Nixon’s new policies got an initially favorable review on Wall Street. The Dow gained 32 points on Monday, August 16, setting a new record for daily point rise. Some investors were pleased that the president was at least doing something, and others took solace that the economic controls were to be temporary and brief. Foreign reaction was mainly negative, though, as the import tax plus weaker dollar would make it notably harder to export to the United States.
As it turned out, the wage and price controls were not so temporary. In October, the Nixon administration announced “Phase II,” which extended the controls and developed what was beginning to look like a permanent bureaucracy to oversee them. The stock market weakened in late 1971, heading back to the 800 level where the decade had begun, but in early 1972 the Dow moved back above 900 and continued to rise.
Economic growth was picking up steam, and the controls seemed to be doing a passable job against inflation, which fell below 3 percent in mid-1972. Nixon won the November election in a landslide. A week later, on November 14, the Dow closed at 1,003.16, ending the day above the 1,000 level for the first time. The market was buoyed not only by the election results and seemingly healthy economy but also by the possibility of peace in Vietnam; the North Vietnamese regime had just agreed to negotiate in Paris.
Inflation picked up, though, and the president unveiled new phases of controls, some of which were supposed to be voluntary. The controls, it became clear, merely suppressed inflation for a while. By 1974, most of the wage and price rules had been lifted, partly because Congress was annoyed that Nixon had succeeded in suppressing inflation just long enough to get reelected. By this point, Nixon was in big trouble anyway, as the Watergate scandal deepened.
The Energy CrisisNixon’s second term was dominated not only by Watergate but also by turmoil in world energy markets. One group that was alarmed by the gold window’s closing was the Organization of Petroleum Exporting Countries (OPEC), which priced its product in dollars. Seeking to bolster its revenues, OPEC began demanding shares of the operations of foreign oil companies, rather than just collecting royalties as in the past.
And OPEC’s oil was increasingly needed by the U.S. and other nations. For decades, Texas had dominated the world oil market, and regulators at the Texas Railroad Commission had virtually dictated world prices by determining production quotas in the state. But growing demand and new sources of supply had changed that picture. As of March 1972, the commission abandoned its production quotas, but even with wells running at full tap Texas now comprised a declining fraction of the world market.

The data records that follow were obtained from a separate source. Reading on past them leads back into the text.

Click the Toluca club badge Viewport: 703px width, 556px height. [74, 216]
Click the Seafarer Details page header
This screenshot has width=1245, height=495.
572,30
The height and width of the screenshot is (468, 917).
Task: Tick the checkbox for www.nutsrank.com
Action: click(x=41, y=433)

Energy emerged as a full-blown crisis in October 1973, when Arab members of OPEC imposed an embargo on exports to the U.S. in retaliation for America’s support for Israel in the Yom Kippur War. The oil exporters followed up by extending the embargo to some other nations deemed unfriendly, and by making general cuts in output. But the showdown threatened to damage OPEC’s economies as well as those of its customers, and the embargo was ended in March 1974. By then, however, it had helped push the U.S. economy into recession.
The stock market, weighed down by the nation’s sundry political and economic problems, dropped like a stone through most of 1974. Nixon announced his resignation on August 8, 1974, effective at noon the next day. The Dow slid over the course of August from above 750 to below 680. In late 1974, the index took some dives below 600, exploring depths not seen since the Cuban Missile Crisis of 1962.